Stored records:
========

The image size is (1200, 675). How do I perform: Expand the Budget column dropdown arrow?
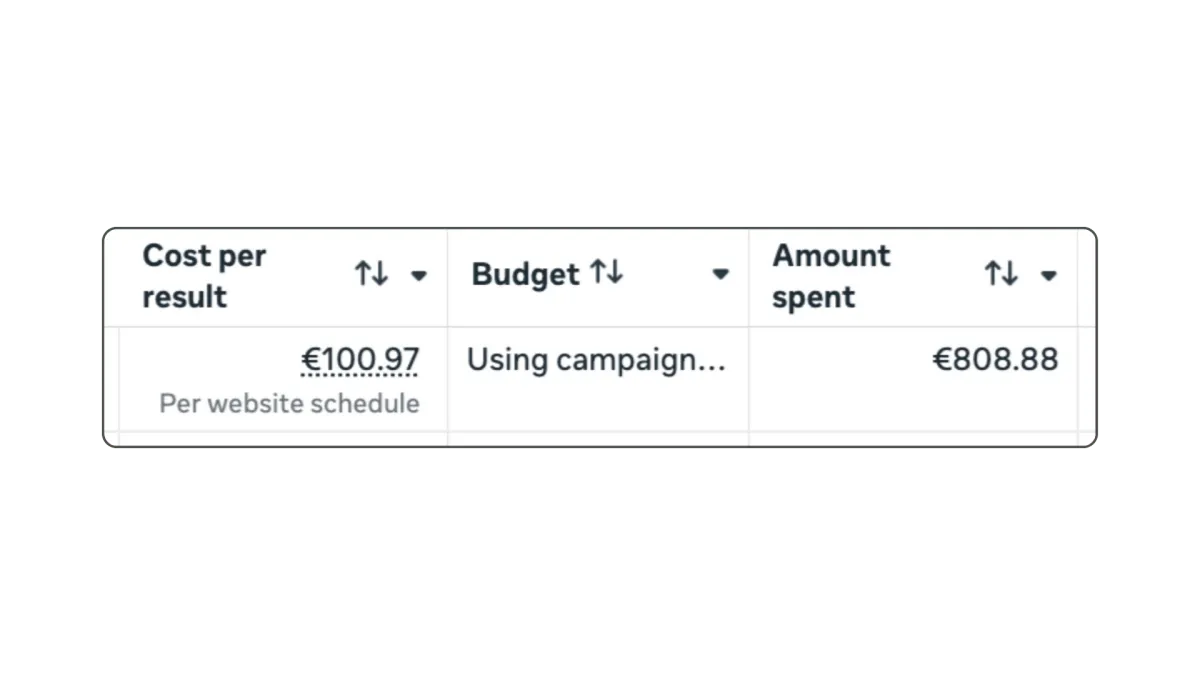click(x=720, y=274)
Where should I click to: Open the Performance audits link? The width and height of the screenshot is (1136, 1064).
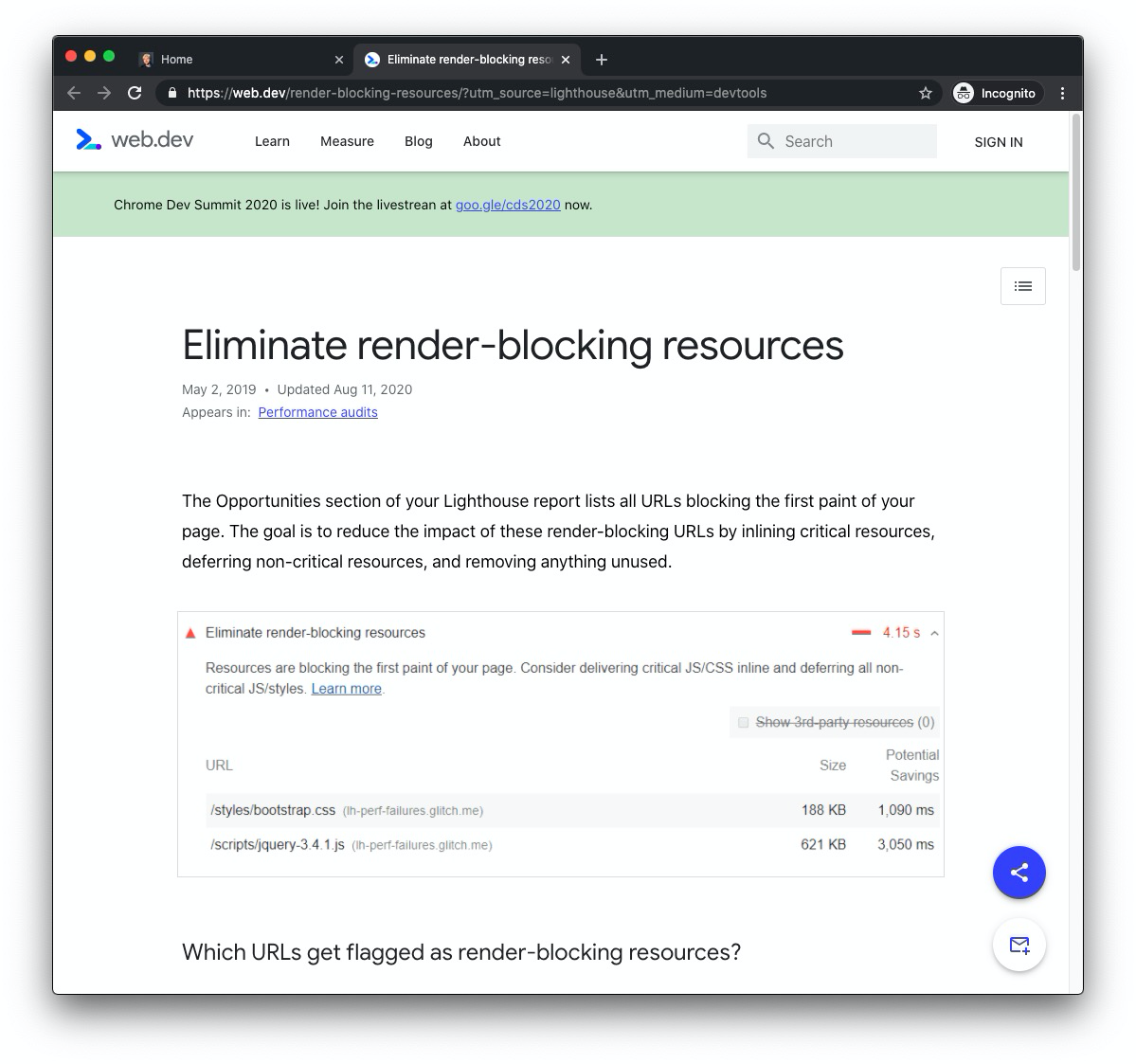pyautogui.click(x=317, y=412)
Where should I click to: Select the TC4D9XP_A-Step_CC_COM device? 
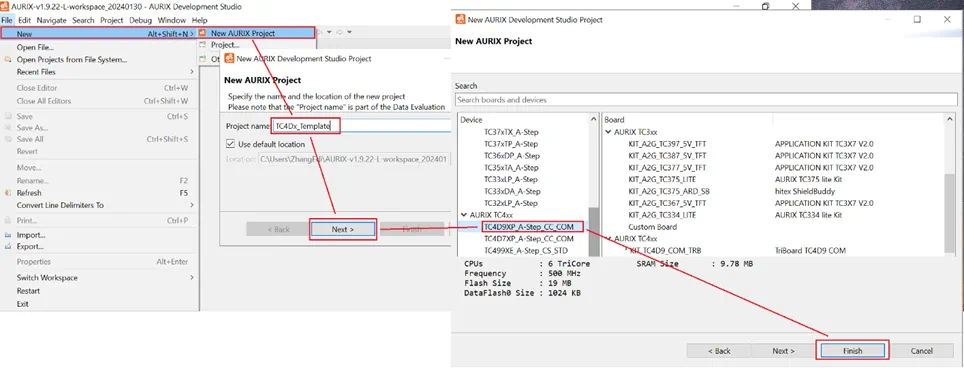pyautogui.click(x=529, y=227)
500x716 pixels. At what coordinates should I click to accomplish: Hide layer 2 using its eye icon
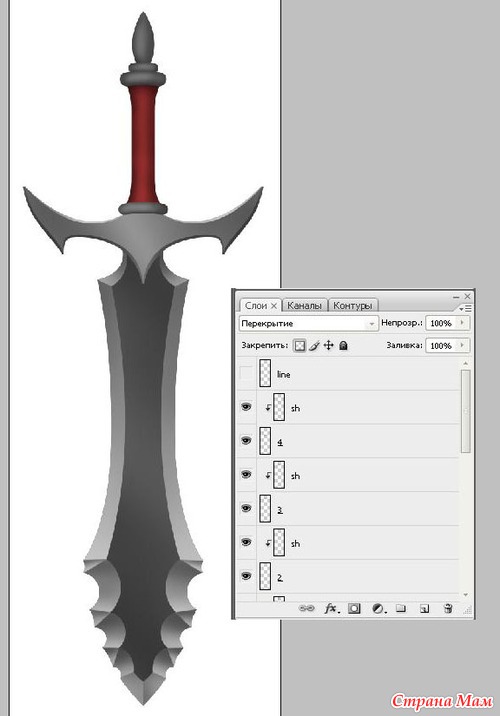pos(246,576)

========

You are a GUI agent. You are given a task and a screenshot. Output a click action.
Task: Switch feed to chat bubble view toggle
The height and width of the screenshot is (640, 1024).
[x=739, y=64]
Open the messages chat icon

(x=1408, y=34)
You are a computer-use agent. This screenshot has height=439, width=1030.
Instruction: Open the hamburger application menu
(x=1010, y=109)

========

Please return every line in the data that includes the string "agent".

You are a GUI agent. You are given a task and a screenshot. Output a click action.
You are a computer-use agent. This screenshot has height=439, width=1030.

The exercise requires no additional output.